Extracted data section start
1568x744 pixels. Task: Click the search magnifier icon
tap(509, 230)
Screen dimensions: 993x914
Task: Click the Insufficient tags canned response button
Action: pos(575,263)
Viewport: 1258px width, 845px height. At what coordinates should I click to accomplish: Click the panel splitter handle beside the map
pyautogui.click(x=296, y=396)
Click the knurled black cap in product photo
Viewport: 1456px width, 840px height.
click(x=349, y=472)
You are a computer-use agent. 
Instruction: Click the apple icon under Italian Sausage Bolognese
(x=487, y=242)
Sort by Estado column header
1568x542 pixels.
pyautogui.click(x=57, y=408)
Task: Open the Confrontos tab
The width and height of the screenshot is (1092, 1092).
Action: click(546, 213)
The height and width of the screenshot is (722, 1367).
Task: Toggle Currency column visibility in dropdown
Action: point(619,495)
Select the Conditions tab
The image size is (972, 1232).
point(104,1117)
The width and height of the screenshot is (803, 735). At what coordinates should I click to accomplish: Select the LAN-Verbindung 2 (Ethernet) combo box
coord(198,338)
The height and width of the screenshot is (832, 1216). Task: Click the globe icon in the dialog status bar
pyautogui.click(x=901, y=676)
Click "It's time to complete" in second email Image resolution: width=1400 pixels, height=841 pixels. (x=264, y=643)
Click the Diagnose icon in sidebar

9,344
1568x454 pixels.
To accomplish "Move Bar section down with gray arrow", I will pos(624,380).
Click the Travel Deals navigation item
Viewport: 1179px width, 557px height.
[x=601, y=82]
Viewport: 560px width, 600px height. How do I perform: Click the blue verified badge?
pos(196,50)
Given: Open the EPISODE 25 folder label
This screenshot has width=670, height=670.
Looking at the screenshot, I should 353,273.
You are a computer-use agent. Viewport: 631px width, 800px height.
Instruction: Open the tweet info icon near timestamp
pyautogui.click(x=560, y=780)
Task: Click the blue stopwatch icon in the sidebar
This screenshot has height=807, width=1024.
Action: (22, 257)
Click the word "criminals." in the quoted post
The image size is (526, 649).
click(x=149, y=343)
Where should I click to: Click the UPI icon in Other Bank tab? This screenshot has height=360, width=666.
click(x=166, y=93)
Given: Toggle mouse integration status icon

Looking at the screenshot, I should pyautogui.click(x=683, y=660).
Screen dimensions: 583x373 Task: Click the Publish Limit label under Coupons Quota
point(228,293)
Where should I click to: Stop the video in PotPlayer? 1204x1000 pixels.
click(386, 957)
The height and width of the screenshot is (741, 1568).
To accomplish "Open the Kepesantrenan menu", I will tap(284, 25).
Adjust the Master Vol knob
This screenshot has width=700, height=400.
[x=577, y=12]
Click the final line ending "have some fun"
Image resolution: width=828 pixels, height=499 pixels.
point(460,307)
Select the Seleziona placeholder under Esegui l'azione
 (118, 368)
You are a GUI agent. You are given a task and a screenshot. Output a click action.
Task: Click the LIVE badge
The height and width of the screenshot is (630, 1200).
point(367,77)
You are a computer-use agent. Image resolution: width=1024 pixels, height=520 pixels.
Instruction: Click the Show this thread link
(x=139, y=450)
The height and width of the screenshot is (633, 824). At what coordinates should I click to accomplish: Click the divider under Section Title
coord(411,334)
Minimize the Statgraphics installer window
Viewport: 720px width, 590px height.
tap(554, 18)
Extracted data section end
• Your goal: Nothing but the lines from the one with "Adjust the Master Vol knob" through the last line of the records above should be retyped, and those word for word.

• Result of the exercise:
Adjust the Master Vol knob
This screenshot has width=700, height=400.
[x=577, y=12]
Click the final line ending "have some fun"
Image resolution: width=828 pixels, height=499 pixels.
point(460,307)
Select the Seleziona placeholder under Esegui l'azione
 (118, 368)
You are a GUI agent. You are given a task and a screenshot. Output a click action.
Task: Click the LIVE badge
The height and width of the screenshot is (630, 1200).
point(367,77)
You are a computer-use agent. Image resolution: width=1024 pixels, height=520 pixels.
Instruction: Click the Show this thread link
(x=139, y=450)
The height and width of the screenshot is (633, 824). At what coordinates should I click to accomplish: Click the divider under Section Title
coord(411,334)
Minimize the Statgraphics installer window
Viewport: 720px width, 590px height.
tap(554, 18)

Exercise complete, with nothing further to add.